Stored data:

= Beginning of Section =

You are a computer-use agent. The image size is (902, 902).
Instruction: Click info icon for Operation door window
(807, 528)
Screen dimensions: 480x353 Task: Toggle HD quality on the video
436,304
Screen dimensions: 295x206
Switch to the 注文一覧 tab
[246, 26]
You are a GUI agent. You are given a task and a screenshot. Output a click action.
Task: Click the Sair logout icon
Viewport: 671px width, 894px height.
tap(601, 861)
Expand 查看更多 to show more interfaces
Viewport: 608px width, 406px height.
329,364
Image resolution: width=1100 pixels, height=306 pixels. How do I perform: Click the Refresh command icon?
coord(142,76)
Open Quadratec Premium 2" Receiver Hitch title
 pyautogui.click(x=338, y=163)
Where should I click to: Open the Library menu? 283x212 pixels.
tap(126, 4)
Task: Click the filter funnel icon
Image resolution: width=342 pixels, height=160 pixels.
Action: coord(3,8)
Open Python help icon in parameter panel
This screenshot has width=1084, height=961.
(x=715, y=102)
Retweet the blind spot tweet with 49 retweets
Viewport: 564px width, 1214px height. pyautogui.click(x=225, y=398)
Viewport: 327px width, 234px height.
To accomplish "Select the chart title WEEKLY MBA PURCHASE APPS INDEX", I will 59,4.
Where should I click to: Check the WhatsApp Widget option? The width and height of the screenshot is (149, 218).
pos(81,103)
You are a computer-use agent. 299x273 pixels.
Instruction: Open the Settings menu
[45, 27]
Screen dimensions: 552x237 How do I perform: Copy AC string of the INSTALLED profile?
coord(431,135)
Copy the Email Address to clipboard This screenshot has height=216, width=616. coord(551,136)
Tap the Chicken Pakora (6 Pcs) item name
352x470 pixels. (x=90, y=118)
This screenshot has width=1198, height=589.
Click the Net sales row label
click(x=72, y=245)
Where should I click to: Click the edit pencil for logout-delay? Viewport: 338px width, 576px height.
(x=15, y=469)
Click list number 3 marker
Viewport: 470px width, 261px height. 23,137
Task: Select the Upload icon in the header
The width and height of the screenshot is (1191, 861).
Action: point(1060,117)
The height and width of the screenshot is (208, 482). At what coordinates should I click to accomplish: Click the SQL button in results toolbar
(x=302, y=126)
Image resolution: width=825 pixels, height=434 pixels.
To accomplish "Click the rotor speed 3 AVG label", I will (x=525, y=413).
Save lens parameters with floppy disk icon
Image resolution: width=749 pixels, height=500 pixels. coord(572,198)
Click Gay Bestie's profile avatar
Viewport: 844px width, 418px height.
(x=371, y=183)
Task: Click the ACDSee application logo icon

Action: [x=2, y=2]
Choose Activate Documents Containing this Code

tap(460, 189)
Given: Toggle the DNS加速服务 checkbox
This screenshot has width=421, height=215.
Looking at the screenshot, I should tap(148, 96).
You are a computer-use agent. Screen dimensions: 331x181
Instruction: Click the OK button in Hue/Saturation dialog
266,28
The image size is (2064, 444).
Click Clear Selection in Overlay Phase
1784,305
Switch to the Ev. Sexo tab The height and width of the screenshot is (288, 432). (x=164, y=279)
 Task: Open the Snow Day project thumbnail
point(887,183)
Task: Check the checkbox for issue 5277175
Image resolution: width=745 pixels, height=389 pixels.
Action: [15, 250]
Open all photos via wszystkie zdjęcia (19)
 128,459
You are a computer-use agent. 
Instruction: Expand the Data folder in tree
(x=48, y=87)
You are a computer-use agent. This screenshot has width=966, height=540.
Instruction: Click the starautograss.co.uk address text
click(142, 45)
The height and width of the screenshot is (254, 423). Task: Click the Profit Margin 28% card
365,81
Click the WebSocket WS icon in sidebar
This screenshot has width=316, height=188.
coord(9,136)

= End of Section =

Directions: Only the final stretch of the entries above is needed: print exactly the lines from the line containing "This screenshot has width=421, height=215." through the last one.

Output for this task:
This screenshot has width=421, height=215.
Looking at the screenshot, I should tap(148, 96).
You are a computer-use agent. Screen dimensions: 331x181
Instruction: Click the OK button in Hue/Saturation dialog
266,28
The image size is (2064, 444).
Click Clear Selection in Overlay Phase
1784,305
Switch to the Ev. Sexo tab The height and width of the screenshot is (288, 432). (x=164, y=279)
 Task: Open the Snow Day project thumbnail
point(887,183)
Task: Check the checkbox for issue 5277175
Image resolution: width=745 pixels, height=389 pixels.
Action: [15, 250]
Open all photos via wszystkie zdjęcia (19)
 128,459
You are a computer-use agent. 
Instruction: Expand the Data folder in tree
(x=48, y=87)
You are a computer-use agent. This screenshot has width=966, height=540.
Instruction: Click the starautograss.co.uk address text
click(142, 45)
The height and width of the screenshot is (254, 423). Task: Click the Profit Margin 28% card
365,81
Click the WebSocket WS icon in sidebar
This screenshot has width=316, height=188.
coord(9,136)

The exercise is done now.